I love the urban design of San Francisco, moreso than any US city I've gotten the chance to visit over the last few years. The city is walkable; shops, restaurants and grocery stores are at human scale; and there's a connected network of bike infrastructure and public transit.
That's not to say the city is perfect. San Francisco is expensive and there are serious issues with gentrification; I recognize that by moving here I'm helping exacerbate that problem. Though, I also appreciate that policies like rent control provide at least some protection for existing residents. In contrast, Seattle has no rent control, and so corporate landlords can easily jack up rent prices.
Regarding infrasturcture and urban design, I think it's not on Amsterdam's level (yet). Many bike lanes don't feel well-protected, and delivery drivers often park in them. I'm excited to support local organizations like the SF Bike Coalition that are making progress in tackling these issues.

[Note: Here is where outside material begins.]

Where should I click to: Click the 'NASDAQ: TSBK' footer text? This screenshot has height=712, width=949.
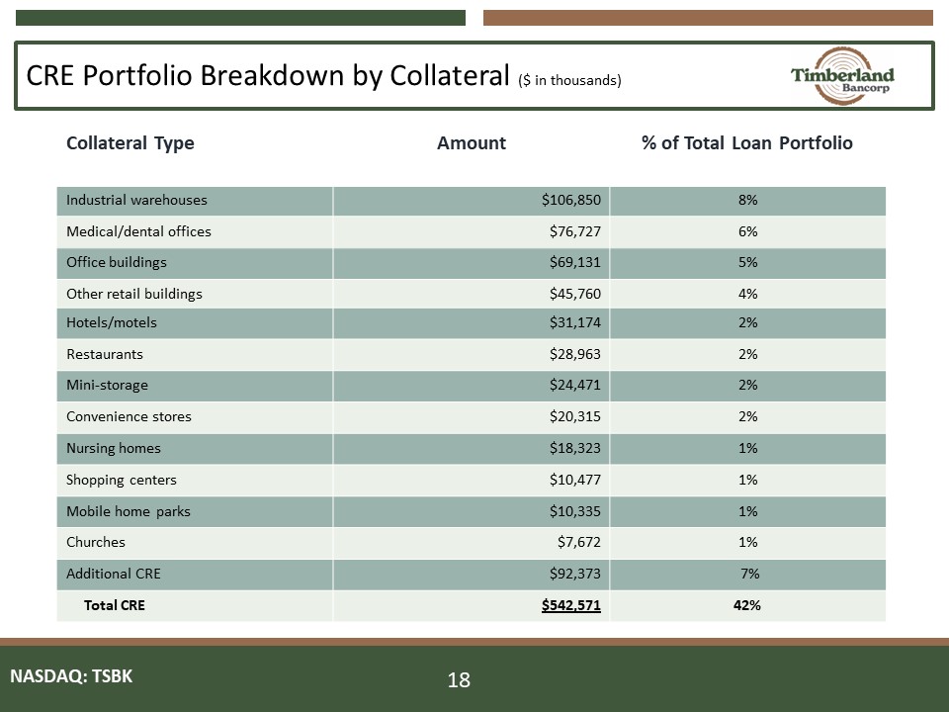(71, 676)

One additional, but also important factor: both my partner and I grew up in the Bay Area, and have parents who live nearby. This, plus the other factors, made us realize that San Francisco would be a fantastic place to live.
Epilogue: joining OpenAI
So, that was a lengthy discussion on the factors I was weighing.
There were a few options on what I could do. It feels very common in my area to take a professor position, defer it for a year, and spend that year in industry. It's kind of like a "pre-batical" with few downsides for the researcher in question, and a lot of upsides: the ability to continue research for a year, and the ability to recruit students during the spring admissions cycle.
However, I decided against it. I was worried that I'd end up not wanting to come in the end -- and that by doing so (by signing the academic offer) I'd potentially cost the school a valuable hiring slot. I communicated this to my faculty contacts at various schools, and they were all super understanding and accomodating.
But the more I thought about it, the more it became clear what I wanted to do. I turned down all the academic offers and signed the OpenAI position full time.
Half a year out, and I'm really glad I did, for so many reasons. I'm really enjoying working at OpenAI, and both my partner and I are really enjoying living in San Francisco.
Fin. That took forever to write/edit. Let me know if it helped and if I should write more here!
Thanks to Ludwig Schmidt for feedback on an earlier version of this post.